**Problem**. Could you copy the records below, changing every "webpages" to "web pages" and leaving all other text untouched?

※

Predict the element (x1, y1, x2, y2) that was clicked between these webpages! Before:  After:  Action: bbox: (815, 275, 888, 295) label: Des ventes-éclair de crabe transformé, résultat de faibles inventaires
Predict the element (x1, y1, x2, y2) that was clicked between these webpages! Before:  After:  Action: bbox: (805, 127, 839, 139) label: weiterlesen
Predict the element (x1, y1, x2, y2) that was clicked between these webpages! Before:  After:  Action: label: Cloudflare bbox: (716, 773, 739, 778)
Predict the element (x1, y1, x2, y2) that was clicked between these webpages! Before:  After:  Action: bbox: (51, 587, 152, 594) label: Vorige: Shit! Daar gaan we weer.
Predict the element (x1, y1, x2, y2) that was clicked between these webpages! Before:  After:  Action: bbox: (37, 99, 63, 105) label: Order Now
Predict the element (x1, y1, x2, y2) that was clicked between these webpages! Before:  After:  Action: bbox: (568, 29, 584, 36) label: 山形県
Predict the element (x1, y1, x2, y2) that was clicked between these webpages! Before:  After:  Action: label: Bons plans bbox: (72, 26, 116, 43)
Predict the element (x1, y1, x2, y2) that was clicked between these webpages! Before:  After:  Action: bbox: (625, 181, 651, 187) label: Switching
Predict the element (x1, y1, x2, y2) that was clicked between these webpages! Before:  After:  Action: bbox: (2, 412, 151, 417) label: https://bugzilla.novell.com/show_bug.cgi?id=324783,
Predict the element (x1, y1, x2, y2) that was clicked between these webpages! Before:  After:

※

**Output for this task**.
Predict the element (x1, y1, x2, y2) that was clicked between these web pages! Before:  After:  Action: bbox: (815, 275, 888, 295) label: Des ventes-éclair de crabe transformé, résultat de faibles inventaires
Predict the element (x1, y1, x2, y2) that was clicked between these web pages! Before:  After:  Action: bbox: (805, 127, 839, 139) label: weiterlesen
Predict the element (x1, y1, x2, y2) that was clicked between these web pages! Before:  After:  Action: label: Cloudflare bbox: (716, 773, 739, 778)
Predict the element (x1, y1, x2, y2) that was clicked between these web pages! Before:  After:  Action: bbox: (51, 587, 152, 594) label: Vorige: Shit! Daar gaan we weer.
Predict the element (x1, y1, x2, y2) that was clicked between these web pages! Before:  After:  Action: bbox: (37, 99, 63, 105) label: Order Now
Predict the element (x1, y1, x2, y2) that was clicked between these web pages! Before:  After:  Action: bbox: (568, 29, 584, 36) label: 山形県
Predict the element (x1, y1, x2, y2) that was clicked between these web pages! Before:  After:  Action: label: Bons plans bbox: (72, 26, 116, 43)
Predict the element (x1, y1, x2, y2) that was clicked between these web pages! Before:  After:  Action: bbox: (625, 181, 651, 187) label: Switching
Predict the element (x1, y1, x2, y2) that was clicked between these web pages! Before:  After:  Action: bbox: (2, 412, 151, 417) label: https://bugzilla.novell.com/show_bug.cgi?id=324783,
Predict the element (x1, y1, x2, y2) that was clicked between these web pages! Before:  After:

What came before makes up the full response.